_Task objective_
Take every line in the entries that includes the word "link" and copy it.

_Dataset entries_
━━━━━━

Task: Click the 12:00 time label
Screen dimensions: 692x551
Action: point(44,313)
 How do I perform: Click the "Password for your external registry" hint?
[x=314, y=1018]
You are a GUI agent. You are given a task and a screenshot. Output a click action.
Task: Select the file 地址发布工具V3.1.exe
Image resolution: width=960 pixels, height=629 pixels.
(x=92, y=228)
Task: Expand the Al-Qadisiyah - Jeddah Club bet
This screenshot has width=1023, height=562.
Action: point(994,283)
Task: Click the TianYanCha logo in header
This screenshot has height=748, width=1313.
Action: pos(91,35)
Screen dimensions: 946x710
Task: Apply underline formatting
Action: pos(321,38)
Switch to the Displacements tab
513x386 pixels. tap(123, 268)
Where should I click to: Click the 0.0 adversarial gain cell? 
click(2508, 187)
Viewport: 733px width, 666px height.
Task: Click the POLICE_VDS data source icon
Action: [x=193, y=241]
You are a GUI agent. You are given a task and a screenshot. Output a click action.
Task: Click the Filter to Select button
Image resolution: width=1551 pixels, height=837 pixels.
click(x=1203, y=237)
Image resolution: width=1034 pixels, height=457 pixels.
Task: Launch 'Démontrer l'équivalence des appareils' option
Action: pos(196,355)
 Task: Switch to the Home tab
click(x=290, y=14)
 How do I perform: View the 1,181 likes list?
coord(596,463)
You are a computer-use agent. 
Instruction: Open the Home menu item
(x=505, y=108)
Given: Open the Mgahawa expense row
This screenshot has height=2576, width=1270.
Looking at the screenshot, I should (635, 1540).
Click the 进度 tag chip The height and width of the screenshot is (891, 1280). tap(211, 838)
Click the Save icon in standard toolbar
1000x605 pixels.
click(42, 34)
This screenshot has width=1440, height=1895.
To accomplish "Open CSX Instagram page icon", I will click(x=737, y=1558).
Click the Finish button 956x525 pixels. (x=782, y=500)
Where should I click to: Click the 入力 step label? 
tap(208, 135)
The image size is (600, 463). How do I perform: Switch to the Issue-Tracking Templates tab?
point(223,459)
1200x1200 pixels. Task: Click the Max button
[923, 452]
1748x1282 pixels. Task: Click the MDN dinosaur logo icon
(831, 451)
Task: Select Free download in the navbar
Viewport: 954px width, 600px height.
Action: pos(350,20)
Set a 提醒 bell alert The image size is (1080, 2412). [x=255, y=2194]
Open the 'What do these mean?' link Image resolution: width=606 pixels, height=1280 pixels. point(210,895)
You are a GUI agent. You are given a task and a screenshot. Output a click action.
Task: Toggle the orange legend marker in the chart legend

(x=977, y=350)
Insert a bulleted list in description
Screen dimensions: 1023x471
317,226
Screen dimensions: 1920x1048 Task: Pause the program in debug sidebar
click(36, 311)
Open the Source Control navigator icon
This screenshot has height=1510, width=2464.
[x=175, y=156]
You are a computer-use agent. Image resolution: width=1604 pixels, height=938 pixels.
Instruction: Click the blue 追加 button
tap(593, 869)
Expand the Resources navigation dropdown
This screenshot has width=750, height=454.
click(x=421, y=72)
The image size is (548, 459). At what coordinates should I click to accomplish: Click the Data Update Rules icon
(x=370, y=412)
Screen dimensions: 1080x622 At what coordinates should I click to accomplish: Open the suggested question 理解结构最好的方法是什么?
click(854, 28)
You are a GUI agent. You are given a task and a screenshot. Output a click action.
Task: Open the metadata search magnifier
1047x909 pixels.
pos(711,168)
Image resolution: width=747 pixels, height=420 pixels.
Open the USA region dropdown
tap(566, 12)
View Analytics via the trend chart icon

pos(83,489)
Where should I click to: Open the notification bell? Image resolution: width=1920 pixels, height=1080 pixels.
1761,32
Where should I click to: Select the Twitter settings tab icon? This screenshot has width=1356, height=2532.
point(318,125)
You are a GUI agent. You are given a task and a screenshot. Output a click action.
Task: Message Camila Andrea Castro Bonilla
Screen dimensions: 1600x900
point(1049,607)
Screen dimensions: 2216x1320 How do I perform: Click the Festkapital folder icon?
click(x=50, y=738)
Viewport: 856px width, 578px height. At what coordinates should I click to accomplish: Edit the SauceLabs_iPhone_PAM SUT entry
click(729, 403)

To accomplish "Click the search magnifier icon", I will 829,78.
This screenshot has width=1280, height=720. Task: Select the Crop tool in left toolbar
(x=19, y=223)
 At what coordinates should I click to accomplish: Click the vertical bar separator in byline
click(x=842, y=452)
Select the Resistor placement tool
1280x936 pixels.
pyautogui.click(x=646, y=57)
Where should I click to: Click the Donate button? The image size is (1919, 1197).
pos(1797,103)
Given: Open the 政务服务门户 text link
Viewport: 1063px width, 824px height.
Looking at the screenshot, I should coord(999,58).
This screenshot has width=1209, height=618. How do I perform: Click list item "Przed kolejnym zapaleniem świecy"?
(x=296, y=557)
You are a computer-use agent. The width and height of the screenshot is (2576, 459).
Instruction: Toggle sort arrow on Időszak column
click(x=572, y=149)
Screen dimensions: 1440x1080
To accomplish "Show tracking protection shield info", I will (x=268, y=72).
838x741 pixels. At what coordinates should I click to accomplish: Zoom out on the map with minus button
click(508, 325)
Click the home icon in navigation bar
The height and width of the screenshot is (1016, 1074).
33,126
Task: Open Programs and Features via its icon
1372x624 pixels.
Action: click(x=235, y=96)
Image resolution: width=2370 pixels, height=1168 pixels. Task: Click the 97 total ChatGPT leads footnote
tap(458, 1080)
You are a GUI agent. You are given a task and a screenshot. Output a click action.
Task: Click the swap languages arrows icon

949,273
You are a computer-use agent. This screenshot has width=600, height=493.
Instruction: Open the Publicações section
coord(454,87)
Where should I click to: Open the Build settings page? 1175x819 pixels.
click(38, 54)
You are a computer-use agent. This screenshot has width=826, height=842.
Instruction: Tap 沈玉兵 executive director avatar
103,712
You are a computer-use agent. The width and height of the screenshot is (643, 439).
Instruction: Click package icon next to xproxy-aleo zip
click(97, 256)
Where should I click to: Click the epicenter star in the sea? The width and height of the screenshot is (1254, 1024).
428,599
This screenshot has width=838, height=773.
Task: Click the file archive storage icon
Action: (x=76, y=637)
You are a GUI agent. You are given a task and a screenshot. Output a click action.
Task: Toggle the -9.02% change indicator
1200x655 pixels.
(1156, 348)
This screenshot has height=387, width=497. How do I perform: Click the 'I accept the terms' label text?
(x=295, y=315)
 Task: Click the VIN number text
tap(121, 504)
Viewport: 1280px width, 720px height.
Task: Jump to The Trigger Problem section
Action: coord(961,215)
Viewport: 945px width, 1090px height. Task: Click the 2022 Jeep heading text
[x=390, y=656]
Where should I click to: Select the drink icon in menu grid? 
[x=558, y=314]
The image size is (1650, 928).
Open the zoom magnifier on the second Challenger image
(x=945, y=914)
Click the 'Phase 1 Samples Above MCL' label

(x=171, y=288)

━━━━━━

_Solution below_
Open the 'What do these mean?' link Image resolution: width=606 pixels, height=1280 pixels. point(210,895)
Given: Open the 政务服务门户 text link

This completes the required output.